## Texte de la page
──────────

Journal

L’art de la patience - Une interview de Nina Stemme, soprano


Celle que l'on attendait de pied ferme à Paris est enfin là. Si la grande soprano suédoise Nina Stemme est aujourd'hui une wagnérienne émérite, acclamée sur les plus grandes scènes dans le rôle d'Isolde ou de Brünnhilde, elle n'a pas été sacrée star du jour au lendemain. Au contraire, l'artiste a pris son temps, construit patiemment sa technique, interprété de nombreuses partitions italiennes, avant d'aborder des rôles plus dramatiques auxquels son instrument ainsi préparé a pu répondre. L'Opéra National de Paris l'accueille pour la première fois sur la scène de la Bastille du 6 au 29 octobre dans Tannhäuser, avant qu’elle ne retrouve la capitale à deux reprises au cours de la saison. A quelques jours d'une première attendue, Nina Stemme souriante et détendue, abordable et spontanée, a bien voulu répondre à nos questions. Retrouvons-la sans plus tarder.

──────────

## Enregistrements fournis
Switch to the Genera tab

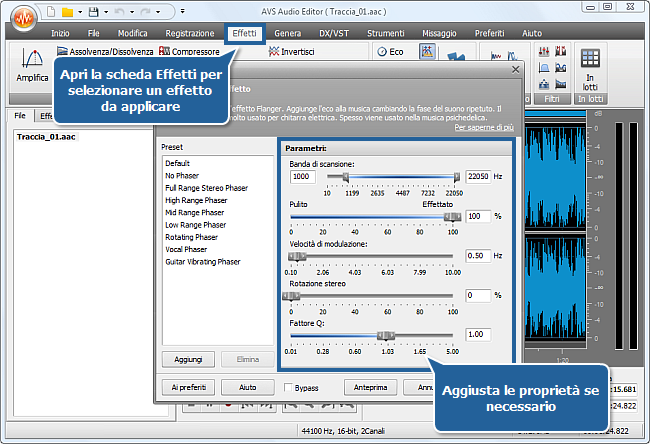[287, 33]
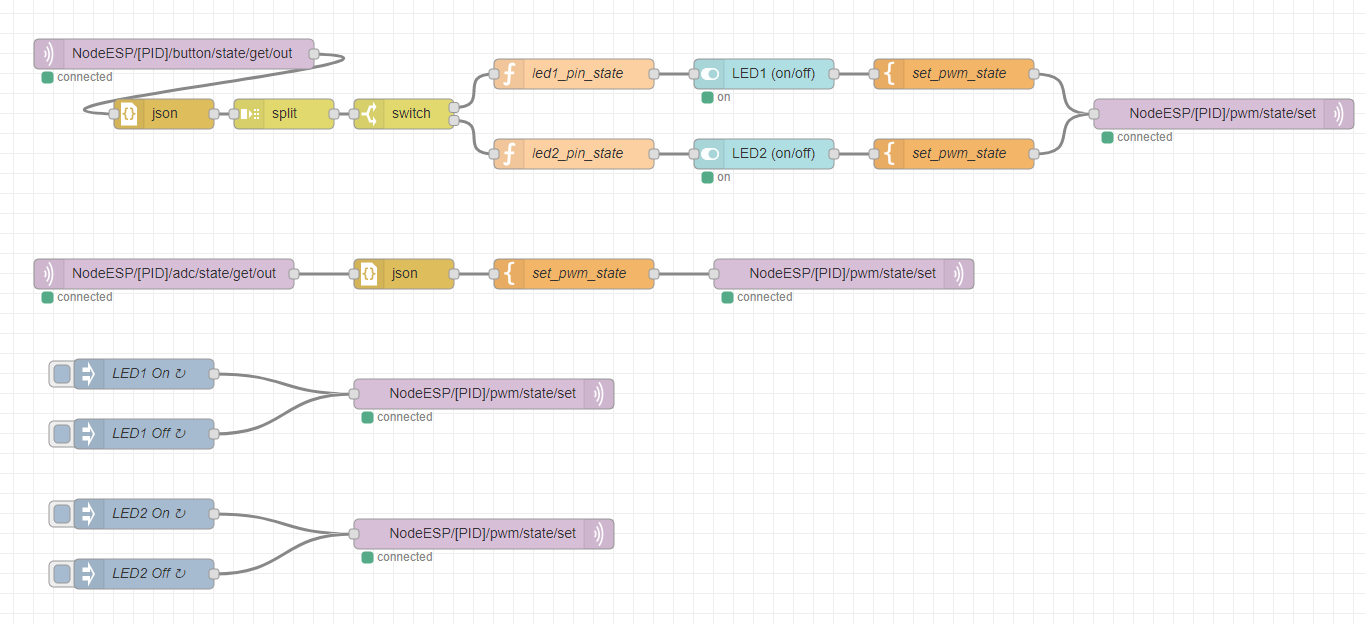Select the adc/state/get/out MQTT input node
The height and width of the screenshot is (624, 1365).
[164, 274]
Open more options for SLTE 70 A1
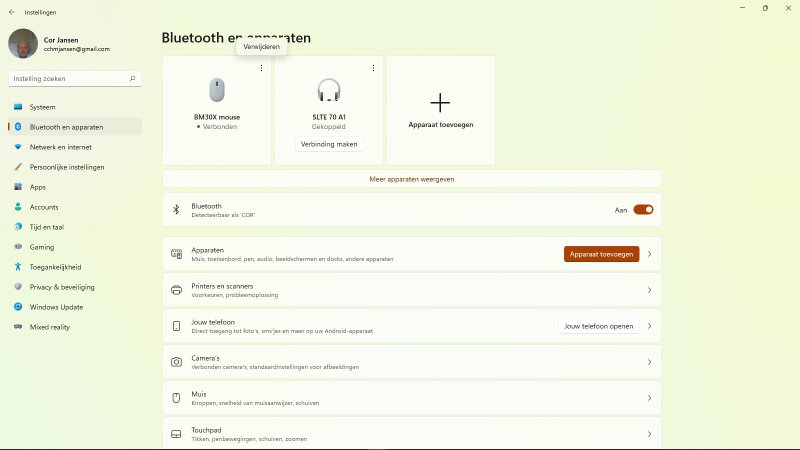The image size is (800, 450). 373,68
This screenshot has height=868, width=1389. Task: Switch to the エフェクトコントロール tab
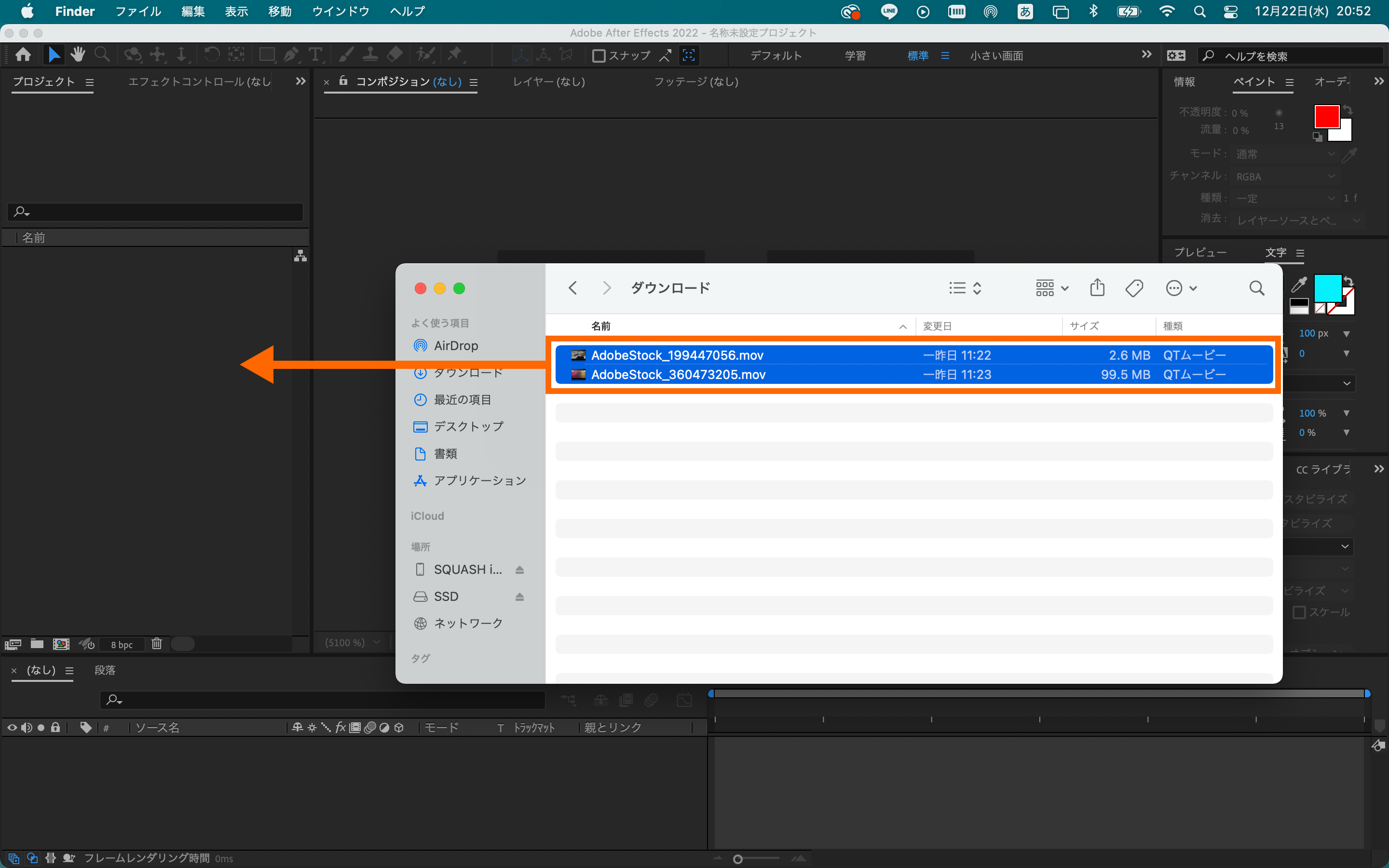point(199,81)
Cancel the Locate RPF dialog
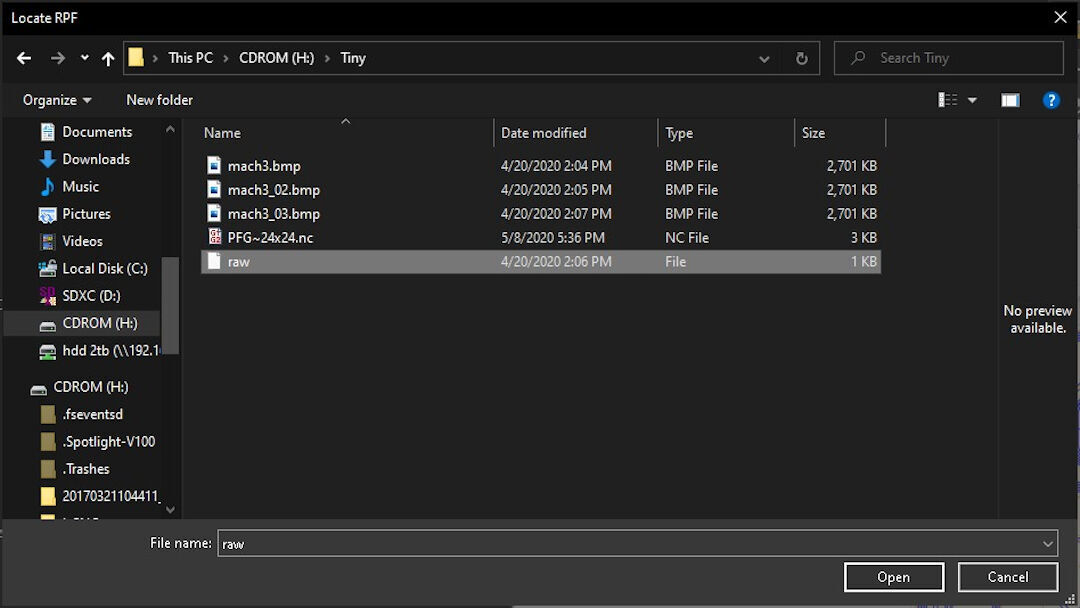The width and height of the screenshot is (1080, 608). [x=1007, y=577]
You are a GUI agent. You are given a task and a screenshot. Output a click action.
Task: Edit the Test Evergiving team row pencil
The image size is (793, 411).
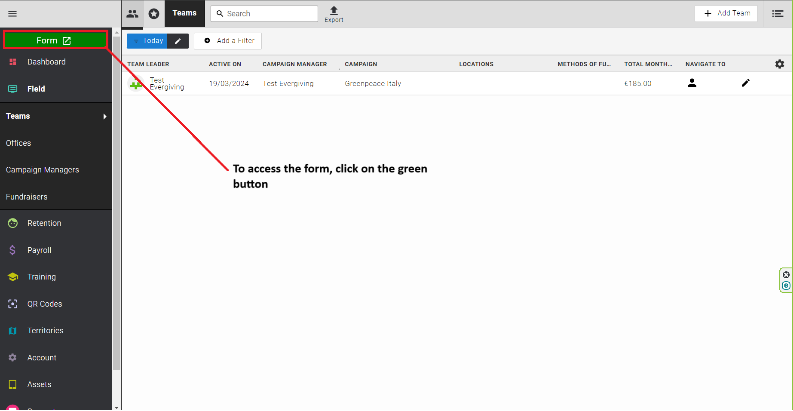click(745, 83)
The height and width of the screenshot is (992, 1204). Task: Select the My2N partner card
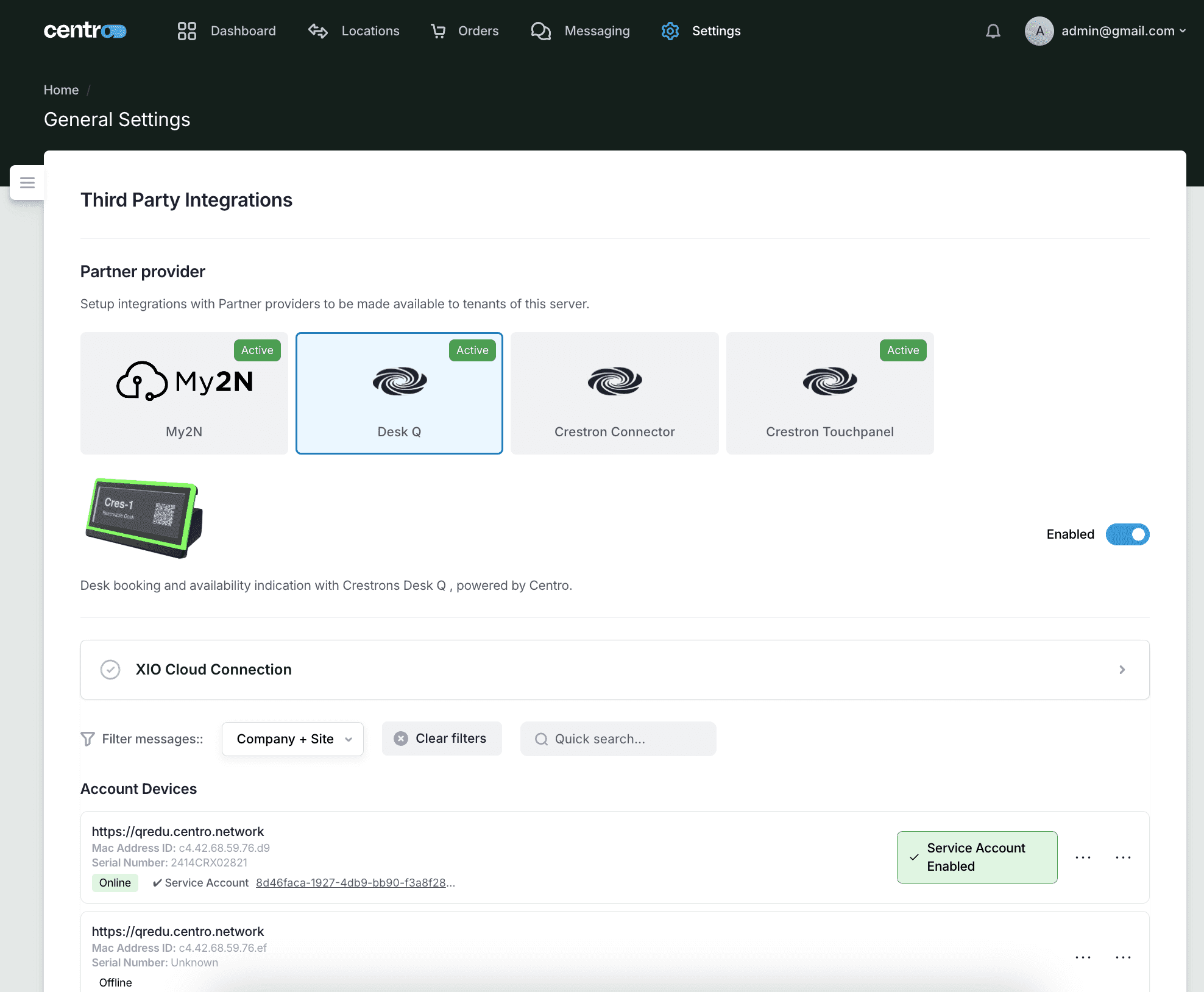(184, 393)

──────────

## Travail à faire
A: Ces affirmations concordent-elles avec l'article sur Nina Stemme ? Répondez à chacune par oui ou non et citez les mots décisifs de l'article tels quels.
(i) Nina Stemme est devenue une star du jour au lendemain.
(ii) Avant d'aborder des rôles plus dramatiques, elle a chanté de nombreuses partitions italiennes.
(iii) Tannhäuser est donné sur la scène du Palais Garnier.
B: Que dit l'article sur Nina Stemme en réponse à ces questions ?
(i) Quelle est la nationalité de Nina Stemme ?
(ii) À quelles dates l'Opéra National de Paris l'accueille-t-il dans Tannhäuser ?
(iii) Combien de fois retrouvera-t-elle la capitale au cours de la saison ?
C: Pouvez-vous prolonger l'article sur Nina Stemme à partir de sa dernière phrase ?

## Réponses par tâche
A:
(i) Non : « elle n'a pas été sacrée star du jour au lendemain »
(ii) Oui : « interprété de nombreuses partitions italiennes, avant d'aborder des rôles plus dramatiques »
(iii) Non : « sur la scène de la Bastille »

B:
(i) Elle est suédoise.
(ii) Du 6 au 29 octobre.
(iii) À deux reprises.

C:
Avant toute chose, chère Madame Stemme, je voudrais vous souhaiter la bienvenue à Paris. Alors que vous êtes depuis plusieurs années l'invitée régulière du Covent Garden, de Munich, de Vienne, de San Francisco, de Glyndebourne, Genève, Zürich ou Milan, Paris ne vous avait jusqu’à aujourd'hui entendue qu'en récital à Pleyel en 2007. Mais enfin cette saison vous serez présente à trois reprises à la Bastille, à Pleyel, puis au TCE. Est-il important dans une carrière comme la vôtre de débuter dans cette ville et si oui pourquoi ?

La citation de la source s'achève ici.